Task statement — Render the data as a Markdown table with the columns Row and Line, beginning at the line that contains "Quote Eagle Dynamics' refund message" and ending at the line that contains "Screen dimensions: 1200x1000 coord(968,551)", both included. Number the rows in order and leave out blank lines.

++++ Source records

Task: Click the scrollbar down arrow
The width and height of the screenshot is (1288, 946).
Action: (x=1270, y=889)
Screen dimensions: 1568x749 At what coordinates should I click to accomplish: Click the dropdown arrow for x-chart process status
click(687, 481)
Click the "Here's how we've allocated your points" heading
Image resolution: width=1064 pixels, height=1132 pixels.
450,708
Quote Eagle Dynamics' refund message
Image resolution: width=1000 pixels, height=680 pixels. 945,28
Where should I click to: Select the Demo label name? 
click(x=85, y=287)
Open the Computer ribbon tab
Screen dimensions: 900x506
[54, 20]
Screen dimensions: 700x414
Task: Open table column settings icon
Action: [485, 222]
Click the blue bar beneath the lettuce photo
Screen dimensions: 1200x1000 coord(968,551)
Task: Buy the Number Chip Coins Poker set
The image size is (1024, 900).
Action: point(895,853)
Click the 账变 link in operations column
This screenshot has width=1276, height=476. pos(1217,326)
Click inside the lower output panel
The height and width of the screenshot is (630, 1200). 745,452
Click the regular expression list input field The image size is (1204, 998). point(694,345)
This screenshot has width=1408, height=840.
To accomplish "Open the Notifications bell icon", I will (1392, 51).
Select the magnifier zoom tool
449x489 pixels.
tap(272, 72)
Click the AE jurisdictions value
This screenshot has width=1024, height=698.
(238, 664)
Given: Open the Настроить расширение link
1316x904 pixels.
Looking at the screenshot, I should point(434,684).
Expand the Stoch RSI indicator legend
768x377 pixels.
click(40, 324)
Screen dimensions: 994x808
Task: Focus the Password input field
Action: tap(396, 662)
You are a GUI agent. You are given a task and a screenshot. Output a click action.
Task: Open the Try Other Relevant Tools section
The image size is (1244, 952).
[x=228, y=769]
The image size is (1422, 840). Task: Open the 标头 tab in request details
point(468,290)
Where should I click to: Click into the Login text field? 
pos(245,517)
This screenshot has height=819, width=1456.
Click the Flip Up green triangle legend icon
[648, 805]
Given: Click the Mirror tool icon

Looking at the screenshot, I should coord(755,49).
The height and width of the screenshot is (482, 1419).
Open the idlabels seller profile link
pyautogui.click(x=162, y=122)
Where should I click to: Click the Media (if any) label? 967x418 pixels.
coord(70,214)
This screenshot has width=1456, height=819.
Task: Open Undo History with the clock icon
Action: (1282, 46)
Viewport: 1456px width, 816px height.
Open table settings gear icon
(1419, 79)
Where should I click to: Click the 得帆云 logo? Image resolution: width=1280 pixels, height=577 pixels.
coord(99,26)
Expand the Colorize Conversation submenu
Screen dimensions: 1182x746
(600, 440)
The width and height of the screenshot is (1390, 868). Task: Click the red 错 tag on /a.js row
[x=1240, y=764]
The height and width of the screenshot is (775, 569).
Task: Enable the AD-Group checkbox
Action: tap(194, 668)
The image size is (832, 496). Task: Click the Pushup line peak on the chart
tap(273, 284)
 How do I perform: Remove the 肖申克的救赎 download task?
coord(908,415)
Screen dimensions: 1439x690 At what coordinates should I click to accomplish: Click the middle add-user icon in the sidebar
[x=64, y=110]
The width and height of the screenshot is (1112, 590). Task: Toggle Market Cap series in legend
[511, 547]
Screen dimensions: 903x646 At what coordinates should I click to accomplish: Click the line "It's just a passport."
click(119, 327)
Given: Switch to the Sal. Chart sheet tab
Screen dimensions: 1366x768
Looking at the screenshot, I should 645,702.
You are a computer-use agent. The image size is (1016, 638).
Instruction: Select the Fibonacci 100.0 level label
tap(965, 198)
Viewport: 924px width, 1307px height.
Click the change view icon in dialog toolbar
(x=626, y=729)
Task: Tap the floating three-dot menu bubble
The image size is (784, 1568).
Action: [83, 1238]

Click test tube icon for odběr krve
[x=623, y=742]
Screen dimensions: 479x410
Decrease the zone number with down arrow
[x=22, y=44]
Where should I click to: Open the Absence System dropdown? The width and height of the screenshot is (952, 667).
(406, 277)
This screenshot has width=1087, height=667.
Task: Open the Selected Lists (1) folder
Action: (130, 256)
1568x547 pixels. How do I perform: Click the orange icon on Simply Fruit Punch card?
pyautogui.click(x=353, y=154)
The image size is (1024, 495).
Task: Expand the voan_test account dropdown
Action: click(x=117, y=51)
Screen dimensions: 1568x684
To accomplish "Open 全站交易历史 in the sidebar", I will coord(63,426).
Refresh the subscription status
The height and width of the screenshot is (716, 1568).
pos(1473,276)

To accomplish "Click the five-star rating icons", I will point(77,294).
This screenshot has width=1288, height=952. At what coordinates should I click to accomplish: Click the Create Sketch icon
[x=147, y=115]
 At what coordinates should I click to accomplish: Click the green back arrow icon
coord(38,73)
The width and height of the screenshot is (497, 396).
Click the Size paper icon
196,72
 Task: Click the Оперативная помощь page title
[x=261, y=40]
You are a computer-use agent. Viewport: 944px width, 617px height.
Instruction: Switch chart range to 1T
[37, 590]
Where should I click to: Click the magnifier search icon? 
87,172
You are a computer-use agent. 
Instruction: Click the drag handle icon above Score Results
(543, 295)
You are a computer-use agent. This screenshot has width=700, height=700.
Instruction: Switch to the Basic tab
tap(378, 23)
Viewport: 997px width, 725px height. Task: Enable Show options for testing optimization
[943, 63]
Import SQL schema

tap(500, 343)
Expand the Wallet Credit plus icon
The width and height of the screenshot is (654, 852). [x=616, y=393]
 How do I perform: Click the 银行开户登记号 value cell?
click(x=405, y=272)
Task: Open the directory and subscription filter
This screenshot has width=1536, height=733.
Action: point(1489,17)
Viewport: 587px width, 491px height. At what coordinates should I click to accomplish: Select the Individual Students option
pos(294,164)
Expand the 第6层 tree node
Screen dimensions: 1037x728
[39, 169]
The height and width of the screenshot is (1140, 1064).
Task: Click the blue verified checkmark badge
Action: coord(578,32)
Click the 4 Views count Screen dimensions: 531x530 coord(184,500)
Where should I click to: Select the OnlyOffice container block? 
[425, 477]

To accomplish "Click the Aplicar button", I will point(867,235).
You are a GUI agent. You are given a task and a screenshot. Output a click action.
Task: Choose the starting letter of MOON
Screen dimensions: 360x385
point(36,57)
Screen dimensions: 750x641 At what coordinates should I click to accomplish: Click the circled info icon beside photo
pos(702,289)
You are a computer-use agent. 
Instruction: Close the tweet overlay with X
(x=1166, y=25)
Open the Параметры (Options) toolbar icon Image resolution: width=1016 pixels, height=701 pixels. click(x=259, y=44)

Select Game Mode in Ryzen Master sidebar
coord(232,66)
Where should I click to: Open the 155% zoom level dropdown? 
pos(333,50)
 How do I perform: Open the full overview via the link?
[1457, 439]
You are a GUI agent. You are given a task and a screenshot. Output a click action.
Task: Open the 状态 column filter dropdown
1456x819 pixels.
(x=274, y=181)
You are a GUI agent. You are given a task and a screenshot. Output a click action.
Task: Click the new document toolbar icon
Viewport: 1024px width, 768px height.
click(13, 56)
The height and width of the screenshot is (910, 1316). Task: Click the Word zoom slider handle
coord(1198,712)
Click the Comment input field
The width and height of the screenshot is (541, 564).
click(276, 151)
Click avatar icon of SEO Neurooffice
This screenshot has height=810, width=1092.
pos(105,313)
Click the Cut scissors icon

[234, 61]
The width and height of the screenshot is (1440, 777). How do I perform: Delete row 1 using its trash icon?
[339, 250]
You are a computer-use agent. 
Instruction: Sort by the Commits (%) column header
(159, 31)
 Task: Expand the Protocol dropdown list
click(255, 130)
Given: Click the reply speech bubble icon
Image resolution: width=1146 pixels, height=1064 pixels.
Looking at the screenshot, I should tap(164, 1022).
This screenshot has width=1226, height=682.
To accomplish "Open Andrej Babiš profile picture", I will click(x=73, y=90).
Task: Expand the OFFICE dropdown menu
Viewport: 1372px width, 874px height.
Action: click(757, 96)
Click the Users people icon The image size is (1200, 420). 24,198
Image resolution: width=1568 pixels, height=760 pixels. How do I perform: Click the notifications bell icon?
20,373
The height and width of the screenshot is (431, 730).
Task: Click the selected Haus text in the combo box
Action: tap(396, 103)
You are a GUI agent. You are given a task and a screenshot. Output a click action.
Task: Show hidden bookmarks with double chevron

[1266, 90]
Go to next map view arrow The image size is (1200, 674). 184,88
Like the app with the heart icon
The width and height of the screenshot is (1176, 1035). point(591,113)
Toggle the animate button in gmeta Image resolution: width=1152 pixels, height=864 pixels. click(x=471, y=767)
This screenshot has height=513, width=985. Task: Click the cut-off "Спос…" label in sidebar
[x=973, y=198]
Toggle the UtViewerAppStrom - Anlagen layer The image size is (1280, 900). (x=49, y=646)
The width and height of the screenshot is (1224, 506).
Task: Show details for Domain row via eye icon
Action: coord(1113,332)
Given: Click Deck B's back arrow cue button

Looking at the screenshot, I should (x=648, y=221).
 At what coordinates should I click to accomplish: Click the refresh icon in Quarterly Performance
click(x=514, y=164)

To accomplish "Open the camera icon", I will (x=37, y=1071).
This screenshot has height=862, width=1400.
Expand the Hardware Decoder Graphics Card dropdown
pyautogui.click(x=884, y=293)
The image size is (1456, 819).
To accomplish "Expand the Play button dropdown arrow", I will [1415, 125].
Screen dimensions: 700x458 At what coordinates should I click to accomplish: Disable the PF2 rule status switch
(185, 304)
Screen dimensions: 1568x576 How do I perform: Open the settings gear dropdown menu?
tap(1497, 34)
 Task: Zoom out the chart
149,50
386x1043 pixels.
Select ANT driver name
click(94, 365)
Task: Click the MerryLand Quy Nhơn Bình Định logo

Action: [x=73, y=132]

++++++++

Final answer —
| Row | Line |
|---|---|
| 1 | Quote Eagle Dynamics' refund message |
| 2 | Image resolution: width=1000 pixels, height=680 pixels. 945,28 |
| 3 | Where should I click to: Select the Demo label name?  |
| 4 | click(x=85, y=287) |
| 5 | Open the Computer ribbon tab |
| 6 | Screen dimensions: 900x506 |
| 7 | [54, 20] |
| 8 | Screen dimensions: 700x414 |
| 9 | Task: Open table column settings icon |
| 10 | Action: [485, 222] |
| 11 | Click the blue bar beneath the lettuce photo |
| 12 | Screen dimensions: 1200x1000 coord(968,551) |